Matteo Vannucci in piazza del Martiri, a Tripoli, pochi giorni dopo la morte di Gheddafi

MACERATA FELTRIA – Come si fanno affari in un paese con un regime di autocrazia militare come la Libia? “Tenendosi lontano dal Raìs e la sua famiglia, che con il loro smisurato potere possono ricattare chiunque”. Questa era la ricetta per lavorare in Libia della Pascucci&Vannucci, azienda di Macerata Feltria con una lunga esperienza nel mercato libico.

La sua prima volta nello stato nordafricano precede il colpo di stato di Muammar Gheddafi: è sbarcata in Libia nel ’68, per poi tornare negli anni ’80 fino al 2006 e di nuovo nel 2008.

MAPPA: le costruzioni della Pascucci&Vannucci in Libia

Dormitori universitari, ospedali, ma anche forniture (soprattutto scolastiche e sanitarie): questi i lavori che l’azienda ha realizzato nel paese di Gheddafi.

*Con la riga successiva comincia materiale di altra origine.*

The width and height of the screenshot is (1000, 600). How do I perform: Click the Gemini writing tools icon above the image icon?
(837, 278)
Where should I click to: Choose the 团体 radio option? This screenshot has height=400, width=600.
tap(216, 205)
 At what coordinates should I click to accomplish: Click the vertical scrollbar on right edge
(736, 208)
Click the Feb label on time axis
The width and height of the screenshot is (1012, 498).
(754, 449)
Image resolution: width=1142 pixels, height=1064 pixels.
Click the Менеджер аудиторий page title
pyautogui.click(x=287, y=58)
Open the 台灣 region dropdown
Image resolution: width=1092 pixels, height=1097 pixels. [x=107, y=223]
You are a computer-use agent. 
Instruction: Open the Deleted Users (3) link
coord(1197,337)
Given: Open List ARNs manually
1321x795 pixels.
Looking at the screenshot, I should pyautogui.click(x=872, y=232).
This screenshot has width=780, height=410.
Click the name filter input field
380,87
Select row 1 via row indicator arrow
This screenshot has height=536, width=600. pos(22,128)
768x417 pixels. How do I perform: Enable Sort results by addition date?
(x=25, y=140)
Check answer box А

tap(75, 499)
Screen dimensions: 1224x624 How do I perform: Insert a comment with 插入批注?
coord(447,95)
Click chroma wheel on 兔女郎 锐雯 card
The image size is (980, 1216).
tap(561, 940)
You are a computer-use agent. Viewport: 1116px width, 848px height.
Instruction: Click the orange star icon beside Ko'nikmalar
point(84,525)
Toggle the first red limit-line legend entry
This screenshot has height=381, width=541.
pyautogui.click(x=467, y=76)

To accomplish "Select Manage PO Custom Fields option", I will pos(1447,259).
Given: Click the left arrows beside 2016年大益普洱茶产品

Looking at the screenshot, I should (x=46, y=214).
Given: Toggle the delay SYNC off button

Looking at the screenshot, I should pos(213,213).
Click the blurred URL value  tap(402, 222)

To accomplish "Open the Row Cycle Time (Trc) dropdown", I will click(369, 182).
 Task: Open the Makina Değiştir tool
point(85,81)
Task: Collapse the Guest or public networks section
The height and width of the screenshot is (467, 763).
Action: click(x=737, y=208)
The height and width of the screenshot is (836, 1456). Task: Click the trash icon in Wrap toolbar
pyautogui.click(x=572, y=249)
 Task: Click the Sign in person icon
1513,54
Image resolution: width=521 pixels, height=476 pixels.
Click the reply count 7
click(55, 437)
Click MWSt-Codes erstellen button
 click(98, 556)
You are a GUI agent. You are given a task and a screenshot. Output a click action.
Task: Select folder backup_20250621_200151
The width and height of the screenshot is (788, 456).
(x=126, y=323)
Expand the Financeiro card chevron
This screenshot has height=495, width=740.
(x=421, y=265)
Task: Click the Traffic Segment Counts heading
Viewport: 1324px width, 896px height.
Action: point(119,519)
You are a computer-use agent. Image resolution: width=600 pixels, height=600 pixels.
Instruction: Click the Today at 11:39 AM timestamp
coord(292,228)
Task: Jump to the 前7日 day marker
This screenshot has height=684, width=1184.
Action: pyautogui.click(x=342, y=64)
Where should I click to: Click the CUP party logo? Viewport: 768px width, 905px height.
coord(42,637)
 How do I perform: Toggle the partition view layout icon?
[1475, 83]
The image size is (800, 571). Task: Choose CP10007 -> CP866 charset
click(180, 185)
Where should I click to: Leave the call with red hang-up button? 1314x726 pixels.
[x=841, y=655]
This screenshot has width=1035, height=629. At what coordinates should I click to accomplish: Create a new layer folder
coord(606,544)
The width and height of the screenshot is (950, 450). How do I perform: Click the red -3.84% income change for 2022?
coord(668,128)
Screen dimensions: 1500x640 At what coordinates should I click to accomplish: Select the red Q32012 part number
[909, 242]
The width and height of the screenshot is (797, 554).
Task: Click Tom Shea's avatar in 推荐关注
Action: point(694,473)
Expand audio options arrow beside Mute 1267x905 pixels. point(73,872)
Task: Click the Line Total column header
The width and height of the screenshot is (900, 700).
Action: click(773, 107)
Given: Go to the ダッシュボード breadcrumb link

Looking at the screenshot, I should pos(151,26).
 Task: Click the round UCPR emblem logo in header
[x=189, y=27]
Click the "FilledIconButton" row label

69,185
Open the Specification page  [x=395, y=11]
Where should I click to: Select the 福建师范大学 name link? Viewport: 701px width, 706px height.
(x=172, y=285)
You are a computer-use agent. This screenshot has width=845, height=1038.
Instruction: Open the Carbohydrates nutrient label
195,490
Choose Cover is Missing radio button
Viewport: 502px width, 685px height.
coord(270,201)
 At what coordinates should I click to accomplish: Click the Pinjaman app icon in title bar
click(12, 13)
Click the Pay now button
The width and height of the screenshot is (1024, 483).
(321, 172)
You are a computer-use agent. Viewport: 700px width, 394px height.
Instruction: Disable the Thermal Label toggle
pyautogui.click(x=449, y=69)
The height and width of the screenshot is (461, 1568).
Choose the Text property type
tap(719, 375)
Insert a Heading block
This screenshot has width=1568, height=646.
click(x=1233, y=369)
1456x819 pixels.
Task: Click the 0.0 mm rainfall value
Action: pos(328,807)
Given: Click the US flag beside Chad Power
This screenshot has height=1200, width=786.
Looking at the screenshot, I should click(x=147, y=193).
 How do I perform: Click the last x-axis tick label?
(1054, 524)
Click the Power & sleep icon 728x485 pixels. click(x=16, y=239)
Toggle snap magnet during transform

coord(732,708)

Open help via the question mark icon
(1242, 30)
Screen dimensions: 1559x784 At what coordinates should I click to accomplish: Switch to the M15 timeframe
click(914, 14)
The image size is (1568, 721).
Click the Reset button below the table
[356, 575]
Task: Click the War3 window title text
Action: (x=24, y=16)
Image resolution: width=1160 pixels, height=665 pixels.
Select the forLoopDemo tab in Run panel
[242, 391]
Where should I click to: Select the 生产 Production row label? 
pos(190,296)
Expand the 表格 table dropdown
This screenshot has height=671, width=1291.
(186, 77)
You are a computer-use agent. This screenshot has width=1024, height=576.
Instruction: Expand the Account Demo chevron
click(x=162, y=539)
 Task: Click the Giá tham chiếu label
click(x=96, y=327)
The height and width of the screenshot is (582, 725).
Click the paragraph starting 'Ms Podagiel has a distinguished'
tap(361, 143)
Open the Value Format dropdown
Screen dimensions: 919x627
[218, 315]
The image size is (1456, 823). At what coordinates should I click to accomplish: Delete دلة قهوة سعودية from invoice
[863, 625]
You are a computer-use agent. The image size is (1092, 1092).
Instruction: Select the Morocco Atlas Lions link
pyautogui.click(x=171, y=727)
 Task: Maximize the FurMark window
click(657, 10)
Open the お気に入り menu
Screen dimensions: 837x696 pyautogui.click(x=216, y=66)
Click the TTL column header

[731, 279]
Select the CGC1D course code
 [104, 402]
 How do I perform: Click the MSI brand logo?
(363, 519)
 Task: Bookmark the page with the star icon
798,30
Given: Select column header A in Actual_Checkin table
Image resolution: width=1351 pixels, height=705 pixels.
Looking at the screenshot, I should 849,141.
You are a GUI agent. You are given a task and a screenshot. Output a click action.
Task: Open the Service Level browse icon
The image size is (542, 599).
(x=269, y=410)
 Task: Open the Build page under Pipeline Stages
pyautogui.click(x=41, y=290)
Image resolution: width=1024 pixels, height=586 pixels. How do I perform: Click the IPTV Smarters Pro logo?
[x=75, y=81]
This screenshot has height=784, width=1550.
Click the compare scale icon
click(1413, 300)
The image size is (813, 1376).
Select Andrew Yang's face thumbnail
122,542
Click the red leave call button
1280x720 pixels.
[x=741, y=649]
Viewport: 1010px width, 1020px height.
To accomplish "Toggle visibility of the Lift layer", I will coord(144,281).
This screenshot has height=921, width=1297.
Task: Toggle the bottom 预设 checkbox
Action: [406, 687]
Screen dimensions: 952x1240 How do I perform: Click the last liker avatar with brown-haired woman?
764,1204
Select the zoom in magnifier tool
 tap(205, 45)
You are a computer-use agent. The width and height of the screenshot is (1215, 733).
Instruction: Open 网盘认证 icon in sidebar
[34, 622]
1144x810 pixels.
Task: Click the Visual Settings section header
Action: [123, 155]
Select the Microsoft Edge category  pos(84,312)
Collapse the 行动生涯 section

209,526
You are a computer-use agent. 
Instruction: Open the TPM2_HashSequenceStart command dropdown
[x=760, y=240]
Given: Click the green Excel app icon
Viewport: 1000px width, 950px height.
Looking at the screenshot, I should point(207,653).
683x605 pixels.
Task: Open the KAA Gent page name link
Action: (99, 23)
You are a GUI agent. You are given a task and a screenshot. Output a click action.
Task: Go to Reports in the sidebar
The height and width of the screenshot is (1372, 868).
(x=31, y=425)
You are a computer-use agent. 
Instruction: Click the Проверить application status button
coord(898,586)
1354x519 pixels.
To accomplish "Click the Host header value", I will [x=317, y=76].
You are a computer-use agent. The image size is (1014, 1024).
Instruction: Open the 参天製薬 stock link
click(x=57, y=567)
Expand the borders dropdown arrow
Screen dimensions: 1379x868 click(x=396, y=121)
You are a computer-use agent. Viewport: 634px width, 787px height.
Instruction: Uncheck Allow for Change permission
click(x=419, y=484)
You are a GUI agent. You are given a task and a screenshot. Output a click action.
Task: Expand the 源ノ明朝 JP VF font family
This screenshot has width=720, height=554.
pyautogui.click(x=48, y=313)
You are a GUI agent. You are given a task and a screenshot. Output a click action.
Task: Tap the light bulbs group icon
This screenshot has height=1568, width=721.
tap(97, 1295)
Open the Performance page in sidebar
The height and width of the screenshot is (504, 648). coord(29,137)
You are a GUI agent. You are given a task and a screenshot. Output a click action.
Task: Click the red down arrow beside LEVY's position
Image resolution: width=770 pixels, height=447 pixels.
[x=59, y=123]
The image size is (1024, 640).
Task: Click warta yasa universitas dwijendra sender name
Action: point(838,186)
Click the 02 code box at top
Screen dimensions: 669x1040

E la lista doveva proseguire. Insieme a una serie di progetti di costruzioni civili già approvati, pochi mesi prima dello scoppio della guerra, la Pascucci&Vannucci aveva iniziato i lavori per la ristrutturazione e l’ampliamento dell’ospedale di Zauia, città a 50 chilometri da Tripoli. Un lavoro ancora bloccato che ha messo in seria difficoltà l’azienda. A raccontare la sua esperienza nel mercato libico è Matteo Vannucci, titolare della Pascucci&Vannucci insieme al padre e ai due fratelli.

I lavori per l’ospedale di Zauia sono iniziati a novembre 2010 e sono stati abbandonati a causa della guerra a febbraio 2011. Che conseguenze ha avuto per la vostra azienda?
“Non avendo incassato alcun anticipo sui lavori, abbiamo accumulato un debito enorme con i fornitori italiani e stiamo facendo i salti mortali per andare avanti, vendendo e ipotecando tutto. Dovevamo depositare delle fidejussioni per avere l’anticipo del 15% del contratto che serviva per pagare i mezzi ma, nel momento in cui è scoppiata la rivolta, abbiamo avuto difficoltà a farle. I fornitori hanno capito la situazione ma loro hanno venduto i mezzi a noi, non in Libia”.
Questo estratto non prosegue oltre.